● EXERCISE BRIEF:
Would you filter the listing below so that only lines with the word "screenshot" remain?

● RECORD EXTRACTS:

#####

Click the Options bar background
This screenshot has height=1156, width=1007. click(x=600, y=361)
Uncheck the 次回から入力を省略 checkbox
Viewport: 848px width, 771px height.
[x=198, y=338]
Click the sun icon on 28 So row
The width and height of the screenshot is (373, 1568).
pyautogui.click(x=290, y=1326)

#####

● EXERCISE SOLUTION:
This screenshot has height=1156, width=1007. click(x=600, y=361)
The width and height of the screenshot is (373, 1568).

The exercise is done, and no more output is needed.